'Living fossil' in Yellowstone River needs help: Will $57M dam save sturgeon?
Officials and environmentalists differ on the best way to save the pallid sturgeon, a fish that hasn't changed in 200 million years but now faces extinction.
US officials say building a $57 million concrete dam and fish bypass channel along Montana's Yellowstone River offers the cheapest way to help an endangered species that dates to the time of dinosaurs.
The US Army Corps of Engineers and Interior Department are proposing the irrigation dam on the lower Yellowstone near the North Dakota border. That's where aging pallid sturgeon have been trapped for decades downstream of their spawning grounds.

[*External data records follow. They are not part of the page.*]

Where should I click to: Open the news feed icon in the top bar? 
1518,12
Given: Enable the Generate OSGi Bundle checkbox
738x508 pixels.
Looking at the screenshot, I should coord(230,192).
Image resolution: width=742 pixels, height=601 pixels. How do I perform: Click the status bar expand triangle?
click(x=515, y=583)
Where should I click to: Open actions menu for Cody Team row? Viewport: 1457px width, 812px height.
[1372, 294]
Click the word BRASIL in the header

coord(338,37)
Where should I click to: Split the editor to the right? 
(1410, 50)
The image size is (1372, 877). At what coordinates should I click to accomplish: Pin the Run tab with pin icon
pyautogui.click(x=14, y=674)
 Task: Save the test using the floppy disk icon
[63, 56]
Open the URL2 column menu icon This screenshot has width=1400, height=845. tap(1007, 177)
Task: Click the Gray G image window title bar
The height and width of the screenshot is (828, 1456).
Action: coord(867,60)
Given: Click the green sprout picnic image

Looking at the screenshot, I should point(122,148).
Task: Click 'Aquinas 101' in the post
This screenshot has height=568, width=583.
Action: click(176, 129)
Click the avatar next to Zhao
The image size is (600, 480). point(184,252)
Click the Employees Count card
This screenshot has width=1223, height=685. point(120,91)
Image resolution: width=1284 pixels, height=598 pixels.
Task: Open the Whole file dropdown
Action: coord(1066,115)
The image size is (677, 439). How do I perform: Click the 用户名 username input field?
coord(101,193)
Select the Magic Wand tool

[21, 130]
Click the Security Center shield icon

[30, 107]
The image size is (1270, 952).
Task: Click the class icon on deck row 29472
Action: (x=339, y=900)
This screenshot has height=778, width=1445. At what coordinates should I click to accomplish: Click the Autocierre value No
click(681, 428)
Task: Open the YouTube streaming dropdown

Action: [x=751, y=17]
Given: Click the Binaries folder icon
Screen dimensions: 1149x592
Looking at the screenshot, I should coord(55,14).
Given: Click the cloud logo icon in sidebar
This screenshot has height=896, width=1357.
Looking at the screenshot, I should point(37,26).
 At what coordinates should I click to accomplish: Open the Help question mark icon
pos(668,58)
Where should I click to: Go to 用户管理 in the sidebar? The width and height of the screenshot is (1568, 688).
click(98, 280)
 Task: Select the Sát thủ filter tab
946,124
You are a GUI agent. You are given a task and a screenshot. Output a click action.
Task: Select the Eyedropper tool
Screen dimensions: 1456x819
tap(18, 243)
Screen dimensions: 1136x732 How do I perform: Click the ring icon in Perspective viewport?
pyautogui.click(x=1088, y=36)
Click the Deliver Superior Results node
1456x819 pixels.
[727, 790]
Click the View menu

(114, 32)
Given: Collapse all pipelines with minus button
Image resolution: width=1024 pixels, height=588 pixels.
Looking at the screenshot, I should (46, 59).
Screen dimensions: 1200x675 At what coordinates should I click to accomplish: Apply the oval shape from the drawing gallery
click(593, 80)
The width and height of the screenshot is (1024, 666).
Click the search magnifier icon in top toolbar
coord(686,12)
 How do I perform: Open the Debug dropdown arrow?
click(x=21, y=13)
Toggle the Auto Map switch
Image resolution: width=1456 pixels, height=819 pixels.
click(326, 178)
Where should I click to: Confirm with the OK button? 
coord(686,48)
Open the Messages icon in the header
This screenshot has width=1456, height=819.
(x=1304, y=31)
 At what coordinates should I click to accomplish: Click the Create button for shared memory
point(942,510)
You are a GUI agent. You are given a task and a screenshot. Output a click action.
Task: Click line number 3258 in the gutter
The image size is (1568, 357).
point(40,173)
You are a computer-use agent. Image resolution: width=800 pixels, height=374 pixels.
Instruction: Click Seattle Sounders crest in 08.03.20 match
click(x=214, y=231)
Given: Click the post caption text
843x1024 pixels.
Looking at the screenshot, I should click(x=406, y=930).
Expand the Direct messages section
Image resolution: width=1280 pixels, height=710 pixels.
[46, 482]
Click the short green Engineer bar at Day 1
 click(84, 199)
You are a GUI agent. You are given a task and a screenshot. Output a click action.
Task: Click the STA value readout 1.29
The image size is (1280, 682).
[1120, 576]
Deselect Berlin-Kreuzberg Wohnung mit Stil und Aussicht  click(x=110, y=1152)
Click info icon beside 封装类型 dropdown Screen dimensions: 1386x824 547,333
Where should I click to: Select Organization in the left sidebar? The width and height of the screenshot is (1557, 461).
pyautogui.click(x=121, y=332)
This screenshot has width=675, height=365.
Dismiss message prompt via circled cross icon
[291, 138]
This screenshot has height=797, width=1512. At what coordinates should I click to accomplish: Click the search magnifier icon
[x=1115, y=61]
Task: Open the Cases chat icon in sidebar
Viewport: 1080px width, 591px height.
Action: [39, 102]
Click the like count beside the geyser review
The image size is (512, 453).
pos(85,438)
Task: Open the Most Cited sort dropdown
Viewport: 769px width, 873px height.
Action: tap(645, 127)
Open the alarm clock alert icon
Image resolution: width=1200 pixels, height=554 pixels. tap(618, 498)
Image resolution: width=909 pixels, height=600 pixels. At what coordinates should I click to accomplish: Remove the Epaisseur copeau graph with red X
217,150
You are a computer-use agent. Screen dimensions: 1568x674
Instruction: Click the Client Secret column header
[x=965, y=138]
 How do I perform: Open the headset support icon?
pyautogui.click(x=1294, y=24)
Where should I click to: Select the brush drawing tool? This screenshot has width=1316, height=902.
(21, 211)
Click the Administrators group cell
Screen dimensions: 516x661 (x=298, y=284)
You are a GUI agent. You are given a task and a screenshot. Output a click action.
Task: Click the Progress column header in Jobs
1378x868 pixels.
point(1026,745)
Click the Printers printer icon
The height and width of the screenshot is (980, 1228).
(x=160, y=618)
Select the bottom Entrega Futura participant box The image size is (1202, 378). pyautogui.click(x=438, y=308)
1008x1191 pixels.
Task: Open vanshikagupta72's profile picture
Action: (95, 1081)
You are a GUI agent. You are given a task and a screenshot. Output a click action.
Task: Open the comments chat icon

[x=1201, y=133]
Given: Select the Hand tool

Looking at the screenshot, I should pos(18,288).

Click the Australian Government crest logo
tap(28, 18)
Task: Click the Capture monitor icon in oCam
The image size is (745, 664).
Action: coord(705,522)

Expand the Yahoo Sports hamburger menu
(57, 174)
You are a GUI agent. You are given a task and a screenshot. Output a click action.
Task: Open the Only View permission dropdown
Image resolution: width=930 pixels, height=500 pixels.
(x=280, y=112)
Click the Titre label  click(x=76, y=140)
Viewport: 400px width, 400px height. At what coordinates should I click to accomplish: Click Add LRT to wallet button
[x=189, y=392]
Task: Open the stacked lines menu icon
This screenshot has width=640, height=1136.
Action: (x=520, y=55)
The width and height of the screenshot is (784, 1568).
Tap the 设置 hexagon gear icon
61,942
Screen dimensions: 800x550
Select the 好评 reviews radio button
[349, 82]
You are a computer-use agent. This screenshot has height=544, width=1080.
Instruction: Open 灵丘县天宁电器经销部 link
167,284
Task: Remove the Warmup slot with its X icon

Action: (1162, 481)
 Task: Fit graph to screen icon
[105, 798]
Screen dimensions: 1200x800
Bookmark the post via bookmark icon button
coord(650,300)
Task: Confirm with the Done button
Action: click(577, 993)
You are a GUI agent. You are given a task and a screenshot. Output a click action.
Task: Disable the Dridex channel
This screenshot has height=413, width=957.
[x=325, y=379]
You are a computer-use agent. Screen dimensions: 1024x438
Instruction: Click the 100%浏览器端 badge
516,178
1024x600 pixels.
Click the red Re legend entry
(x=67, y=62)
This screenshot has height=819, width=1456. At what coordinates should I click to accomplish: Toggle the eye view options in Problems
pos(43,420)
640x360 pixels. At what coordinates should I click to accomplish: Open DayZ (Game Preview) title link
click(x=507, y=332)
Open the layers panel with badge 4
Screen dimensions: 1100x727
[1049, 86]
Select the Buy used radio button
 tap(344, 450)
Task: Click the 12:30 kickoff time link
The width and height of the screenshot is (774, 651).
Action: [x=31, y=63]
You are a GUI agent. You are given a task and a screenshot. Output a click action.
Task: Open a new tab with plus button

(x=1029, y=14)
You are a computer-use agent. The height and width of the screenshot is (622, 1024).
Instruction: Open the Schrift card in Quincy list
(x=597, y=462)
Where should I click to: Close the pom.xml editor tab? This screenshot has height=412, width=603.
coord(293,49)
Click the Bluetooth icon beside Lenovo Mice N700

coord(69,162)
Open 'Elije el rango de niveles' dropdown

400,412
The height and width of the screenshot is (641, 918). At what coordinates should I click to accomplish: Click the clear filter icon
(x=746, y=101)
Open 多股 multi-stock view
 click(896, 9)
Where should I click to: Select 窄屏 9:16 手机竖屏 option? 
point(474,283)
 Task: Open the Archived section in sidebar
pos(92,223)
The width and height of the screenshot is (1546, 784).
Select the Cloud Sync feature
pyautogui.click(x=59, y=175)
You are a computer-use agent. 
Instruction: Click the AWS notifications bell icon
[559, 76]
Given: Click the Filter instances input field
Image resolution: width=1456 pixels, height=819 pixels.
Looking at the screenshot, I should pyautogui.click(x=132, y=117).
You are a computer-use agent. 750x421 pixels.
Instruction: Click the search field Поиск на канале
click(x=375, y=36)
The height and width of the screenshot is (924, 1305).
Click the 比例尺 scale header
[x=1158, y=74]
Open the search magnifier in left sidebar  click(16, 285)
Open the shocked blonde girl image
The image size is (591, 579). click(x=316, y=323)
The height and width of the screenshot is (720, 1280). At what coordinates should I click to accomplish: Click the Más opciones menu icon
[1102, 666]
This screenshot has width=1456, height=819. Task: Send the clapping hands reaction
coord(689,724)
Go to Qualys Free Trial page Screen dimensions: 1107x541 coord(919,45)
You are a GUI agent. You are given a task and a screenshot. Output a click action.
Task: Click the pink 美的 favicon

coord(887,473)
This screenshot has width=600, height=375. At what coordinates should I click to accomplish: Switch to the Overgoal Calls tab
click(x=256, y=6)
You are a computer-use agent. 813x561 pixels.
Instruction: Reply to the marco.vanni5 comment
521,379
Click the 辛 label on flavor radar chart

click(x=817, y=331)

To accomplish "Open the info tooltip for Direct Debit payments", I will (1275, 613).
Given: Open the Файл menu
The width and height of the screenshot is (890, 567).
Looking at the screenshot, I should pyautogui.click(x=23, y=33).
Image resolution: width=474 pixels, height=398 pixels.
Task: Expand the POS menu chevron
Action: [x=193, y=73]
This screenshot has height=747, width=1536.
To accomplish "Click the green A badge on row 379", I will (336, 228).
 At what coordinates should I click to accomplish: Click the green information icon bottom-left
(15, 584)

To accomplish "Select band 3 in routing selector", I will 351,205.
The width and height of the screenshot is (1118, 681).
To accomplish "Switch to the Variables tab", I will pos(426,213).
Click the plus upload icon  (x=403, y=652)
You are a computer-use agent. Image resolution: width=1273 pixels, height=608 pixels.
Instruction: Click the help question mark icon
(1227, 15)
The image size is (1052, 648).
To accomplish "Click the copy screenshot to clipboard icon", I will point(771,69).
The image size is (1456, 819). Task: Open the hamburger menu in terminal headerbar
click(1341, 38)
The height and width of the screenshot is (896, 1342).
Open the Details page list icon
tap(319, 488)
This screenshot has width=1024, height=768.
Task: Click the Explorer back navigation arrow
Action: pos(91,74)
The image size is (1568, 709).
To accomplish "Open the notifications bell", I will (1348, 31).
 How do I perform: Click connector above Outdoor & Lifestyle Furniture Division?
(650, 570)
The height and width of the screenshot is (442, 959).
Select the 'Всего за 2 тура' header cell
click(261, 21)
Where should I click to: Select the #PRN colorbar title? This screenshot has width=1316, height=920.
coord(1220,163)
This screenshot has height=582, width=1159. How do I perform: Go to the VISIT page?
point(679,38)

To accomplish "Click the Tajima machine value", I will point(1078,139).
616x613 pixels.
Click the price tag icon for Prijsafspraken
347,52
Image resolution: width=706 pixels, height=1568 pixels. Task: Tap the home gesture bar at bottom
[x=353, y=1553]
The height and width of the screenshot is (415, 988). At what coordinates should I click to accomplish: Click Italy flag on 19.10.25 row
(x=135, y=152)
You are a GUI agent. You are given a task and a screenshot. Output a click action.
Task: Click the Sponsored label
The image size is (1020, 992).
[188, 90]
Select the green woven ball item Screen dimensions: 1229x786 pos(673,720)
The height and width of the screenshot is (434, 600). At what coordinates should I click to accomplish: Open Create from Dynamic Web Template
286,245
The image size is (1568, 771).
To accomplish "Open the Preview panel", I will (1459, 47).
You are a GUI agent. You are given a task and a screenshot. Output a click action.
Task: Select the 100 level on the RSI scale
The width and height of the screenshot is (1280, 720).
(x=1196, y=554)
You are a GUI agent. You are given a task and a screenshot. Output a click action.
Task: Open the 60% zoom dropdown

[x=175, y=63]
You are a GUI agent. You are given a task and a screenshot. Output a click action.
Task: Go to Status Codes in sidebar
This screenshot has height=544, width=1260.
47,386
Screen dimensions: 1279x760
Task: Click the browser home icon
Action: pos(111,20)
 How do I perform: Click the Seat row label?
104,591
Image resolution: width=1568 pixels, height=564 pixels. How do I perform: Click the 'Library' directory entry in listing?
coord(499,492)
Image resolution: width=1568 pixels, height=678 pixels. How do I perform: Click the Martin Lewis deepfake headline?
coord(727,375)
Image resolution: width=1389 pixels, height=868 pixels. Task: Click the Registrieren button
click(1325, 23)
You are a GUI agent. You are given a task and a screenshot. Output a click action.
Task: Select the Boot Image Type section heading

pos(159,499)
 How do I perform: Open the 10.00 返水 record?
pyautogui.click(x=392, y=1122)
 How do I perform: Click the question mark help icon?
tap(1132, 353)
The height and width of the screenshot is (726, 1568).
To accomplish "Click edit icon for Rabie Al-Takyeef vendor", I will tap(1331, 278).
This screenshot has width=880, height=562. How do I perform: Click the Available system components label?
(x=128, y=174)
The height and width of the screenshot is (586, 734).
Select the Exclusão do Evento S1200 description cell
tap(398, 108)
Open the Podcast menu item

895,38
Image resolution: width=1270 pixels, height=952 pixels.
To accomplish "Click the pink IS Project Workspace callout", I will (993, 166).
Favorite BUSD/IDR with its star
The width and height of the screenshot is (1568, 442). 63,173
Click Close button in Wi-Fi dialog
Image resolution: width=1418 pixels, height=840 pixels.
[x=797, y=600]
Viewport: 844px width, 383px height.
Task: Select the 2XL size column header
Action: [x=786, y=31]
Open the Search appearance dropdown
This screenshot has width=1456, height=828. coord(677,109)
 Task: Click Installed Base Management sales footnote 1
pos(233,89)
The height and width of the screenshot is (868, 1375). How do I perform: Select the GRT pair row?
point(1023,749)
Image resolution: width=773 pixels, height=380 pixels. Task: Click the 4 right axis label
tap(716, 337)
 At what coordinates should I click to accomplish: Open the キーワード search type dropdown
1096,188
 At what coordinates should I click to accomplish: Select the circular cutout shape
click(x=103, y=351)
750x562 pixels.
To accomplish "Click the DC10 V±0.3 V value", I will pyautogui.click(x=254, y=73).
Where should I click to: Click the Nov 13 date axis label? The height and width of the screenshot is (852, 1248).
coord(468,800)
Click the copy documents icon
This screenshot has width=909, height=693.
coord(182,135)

Environmentalists say building the dam could doom the fish, since there's no proof the bypass channel would work.
They want the government to remove an existing man-made rock weir on the river.
The porous weir helps divert river water for 58,000 acres of cropland in eastern Montana and western North Dakota.
A government study published Thursday said removing the weir and using pumps to draw river water for irrigation would cost at least $138 million. Adding in conservation measures, such as wind turbines to power the pumps, would increase the cost to more than $500 million, the Army Corps and Interior said in the study.
The study was conducted after attorneys for the Natural Resources Defense Council and Defenders of Wildlife convinced a federal judge to block the dam until alternatives were considered.
Jonathan Proctor with Defenders of Wildlife said the higher price tag to remove the weir needs to be balanced against "a foolish investment in something that won't work" — the dam and bypass.
"That's not a wise use of taxpayer money," he said. "There's only one guaranteed way to save the pallid sturgeon and that's to open up the Yellowstone River."
The federal agencies are required to come up with a way to help the legally protected sturgeon.
The weir was built in 1909. Since then, only a few fish — in high water years — have made it around the weir.
Sturgeon have a shark-like body and long snout that has changed little over the past 200 million years, earning it recognition among scientists as a "living fossil."
The population in the Yellowstone declined sharply last century after dams were built along the Missouri River system, which includes the Yellowstone. Wildlife officials declared sturgeon an endangered species in 1990. They say getting rid of the rock weir would open up 165 miles of upriver habitat for spawning sturgeon.